**原文摘录:**
# # # # #

SimpleEgo: Predicting Probabilistic Body Pose from Egocentric Cameras

📄 arXiv: 2401.14785v1 📥 PDF

作者: Hanz Cuevas-Velasquez, Charlie Hewitt, Sadegh Aliakbarian, Tadas Baltrušaitis

分类: cs.CV

发布日期: 2024-01-26

备注: Accepted in 3DV 2024


💡 一句话要点

提出SimpleEgo以解决头戴设备下视摄像头的人体姿态估计问题

🎯 匹配领域: 支柱六:视频提取与匹配 (Video Extraction)

关键词: 人体姿态估计 头戴设备 概率模型 深度学习 计算机视觉 合成数据集

📋 核心要点

  1. 现有方法在下视摄像头下的人体姿态估计中面临身体部位超出图像范围和遮挡的问题。
  2. 我们提出了一种新方法,通过回归概率关节旋转来解决姿态估计问题,避免了使用复杂的2D热图。

# # # # #

**所给材料:**

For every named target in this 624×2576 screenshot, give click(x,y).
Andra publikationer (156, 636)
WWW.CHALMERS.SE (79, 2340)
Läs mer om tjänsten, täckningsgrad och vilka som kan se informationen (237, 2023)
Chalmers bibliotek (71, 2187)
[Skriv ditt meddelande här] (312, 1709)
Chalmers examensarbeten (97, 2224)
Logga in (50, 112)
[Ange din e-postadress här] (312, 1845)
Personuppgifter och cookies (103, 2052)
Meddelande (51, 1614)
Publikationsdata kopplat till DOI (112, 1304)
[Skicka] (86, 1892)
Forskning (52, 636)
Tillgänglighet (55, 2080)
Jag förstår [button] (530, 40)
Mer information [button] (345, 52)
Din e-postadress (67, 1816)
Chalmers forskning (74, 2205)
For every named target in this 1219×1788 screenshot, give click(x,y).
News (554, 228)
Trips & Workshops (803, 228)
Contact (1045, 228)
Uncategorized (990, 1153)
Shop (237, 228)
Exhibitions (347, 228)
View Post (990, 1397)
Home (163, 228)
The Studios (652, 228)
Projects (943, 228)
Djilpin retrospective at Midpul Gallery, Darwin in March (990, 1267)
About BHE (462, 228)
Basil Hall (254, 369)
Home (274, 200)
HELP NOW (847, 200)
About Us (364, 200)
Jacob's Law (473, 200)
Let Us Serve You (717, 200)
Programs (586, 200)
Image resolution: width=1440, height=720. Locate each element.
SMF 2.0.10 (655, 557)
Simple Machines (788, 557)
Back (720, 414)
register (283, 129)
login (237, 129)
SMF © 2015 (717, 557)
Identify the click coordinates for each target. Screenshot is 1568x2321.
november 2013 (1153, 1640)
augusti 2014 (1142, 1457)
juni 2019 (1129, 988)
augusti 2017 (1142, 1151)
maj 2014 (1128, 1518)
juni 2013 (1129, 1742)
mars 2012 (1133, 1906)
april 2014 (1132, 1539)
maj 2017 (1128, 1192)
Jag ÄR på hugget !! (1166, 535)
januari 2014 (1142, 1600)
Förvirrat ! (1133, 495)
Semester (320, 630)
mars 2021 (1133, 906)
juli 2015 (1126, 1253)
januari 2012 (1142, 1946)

# # # # #

**任务:**
照抄关于SimpleEgo的原文，从含有“作者: Hanz Cuevas-Velasquez, Charlie”的地方开始，到“支柱六:视频提取与匹配 (Video Extraction)”为止，不改一字。 上面这些行在此用不到。

**书面解答:**
作者: Hanz Cuevas-Velasquez, Charlie Hewitt, Sadegh Aliakbarian, Tadas Baltrušaitis

分类: cs.CV

发布日期: 2024-01-26

备注: Accepted in 3DV 2024


💡 一句话要点

提出SimpleEgo以解决头戴设备下视摄像头的人体姿态估计问题

🎯 匹配领域: 支柱六:视频提取与匹配 (Video Extraction)